Most of us who are discerning women would like to acquire a vehicle as soon as possible, if we decide to have one. Yet, timing can be everything – aside from acquiring the necessary funds to acquire the vehicle. We must remember that things are not static and that factors we haven’t considered, could make a decision much different – and so much better – if we took some time to really consider our vehicle purchasing.
Consider, for example, when to buy a car. As Claudia Assis notes at MarketWatch:
“The best time to buy a new car is around the corner.
“Late summer [in northern hemisphere] seems to be the sweet spot for bargain hunters. Most car makers have rolled out next-year’s models by late August or early September. Meanwhile, there are still plenty of current-year models on dealers’ lots, making dealers more willing to work out a deal on their older inventory simply because they need the space.
Those deals come generally in the form of incentives, such as cash back deals or low interest rates which don’t appear to devalue their cars, said Phil Reed, a senior editor with Edmunds.com.”
Thus, waiting could be a good idea for this time of year. This means you can start planning your vehicle purchase months in advance, in order to maximised the benefits you’ll get out of purchasing a car this time of year.
Another key question is whether you even need to get a new car. Pre owned cars are often a smart investment. As CarandDriver.com notes, there are many advantages to your wallet and peace of mind with a second-hand car.
“With a used car, there’s no depreciation hit the second you roll off the lot. There’s also less mental depreciation, no need to worry about the first parking-lot ding or rock chip in the paint because chances are the car’s previous owner or owners took care of those for you.”
Further, insurance is often better: “insurance rates will be affected by the age of a car, but in this case the used vehicle tends to be less expensive.”
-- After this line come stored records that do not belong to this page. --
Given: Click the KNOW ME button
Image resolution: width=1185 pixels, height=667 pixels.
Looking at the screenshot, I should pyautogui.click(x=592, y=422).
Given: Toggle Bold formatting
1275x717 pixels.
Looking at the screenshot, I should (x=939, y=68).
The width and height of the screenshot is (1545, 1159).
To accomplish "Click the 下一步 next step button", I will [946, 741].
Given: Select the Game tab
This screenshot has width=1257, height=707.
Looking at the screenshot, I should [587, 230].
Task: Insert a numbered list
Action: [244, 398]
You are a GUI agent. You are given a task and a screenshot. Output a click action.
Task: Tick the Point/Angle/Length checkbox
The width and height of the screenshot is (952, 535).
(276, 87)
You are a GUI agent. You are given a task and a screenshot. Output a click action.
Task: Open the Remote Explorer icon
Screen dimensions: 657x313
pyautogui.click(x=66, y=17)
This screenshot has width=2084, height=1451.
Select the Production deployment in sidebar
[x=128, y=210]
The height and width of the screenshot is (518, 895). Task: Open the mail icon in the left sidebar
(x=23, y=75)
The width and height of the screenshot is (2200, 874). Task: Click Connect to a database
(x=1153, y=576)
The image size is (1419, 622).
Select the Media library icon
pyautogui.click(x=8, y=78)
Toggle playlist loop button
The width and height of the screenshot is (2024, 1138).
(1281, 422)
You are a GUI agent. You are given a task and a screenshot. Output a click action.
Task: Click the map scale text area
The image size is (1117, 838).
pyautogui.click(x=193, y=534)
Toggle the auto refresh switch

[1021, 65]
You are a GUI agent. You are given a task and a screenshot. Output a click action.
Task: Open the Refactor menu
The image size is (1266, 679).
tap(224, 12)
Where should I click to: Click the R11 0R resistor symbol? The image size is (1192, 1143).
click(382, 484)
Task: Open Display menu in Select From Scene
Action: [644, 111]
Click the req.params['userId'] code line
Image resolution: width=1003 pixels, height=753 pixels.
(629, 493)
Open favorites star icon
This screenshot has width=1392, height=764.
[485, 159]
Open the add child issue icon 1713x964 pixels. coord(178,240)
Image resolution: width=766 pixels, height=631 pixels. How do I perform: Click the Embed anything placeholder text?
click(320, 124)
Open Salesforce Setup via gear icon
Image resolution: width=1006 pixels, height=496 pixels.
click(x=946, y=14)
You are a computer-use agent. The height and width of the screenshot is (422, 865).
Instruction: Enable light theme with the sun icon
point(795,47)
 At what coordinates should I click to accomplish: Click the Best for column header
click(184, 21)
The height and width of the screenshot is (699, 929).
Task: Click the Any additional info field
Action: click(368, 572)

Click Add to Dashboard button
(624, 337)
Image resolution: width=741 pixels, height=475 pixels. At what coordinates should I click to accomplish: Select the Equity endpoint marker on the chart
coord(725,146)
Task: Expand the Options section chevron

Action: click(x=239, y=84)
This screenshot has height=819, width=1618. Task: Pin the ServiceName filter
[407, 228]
Also, it is also matters what kind of car you need: If you need to simply travel to and from the office, a big four-wheeler might seem nicer but isn’t worth the time, money and investment needed to just from A to B. Fuel usage is another factor: Are you OK with diesel or petrol, since the former tends to be cheaper and less prone to dramatic market fluctuations.
These and other questions are essential if you’re hoping to make a smart investment in your future car.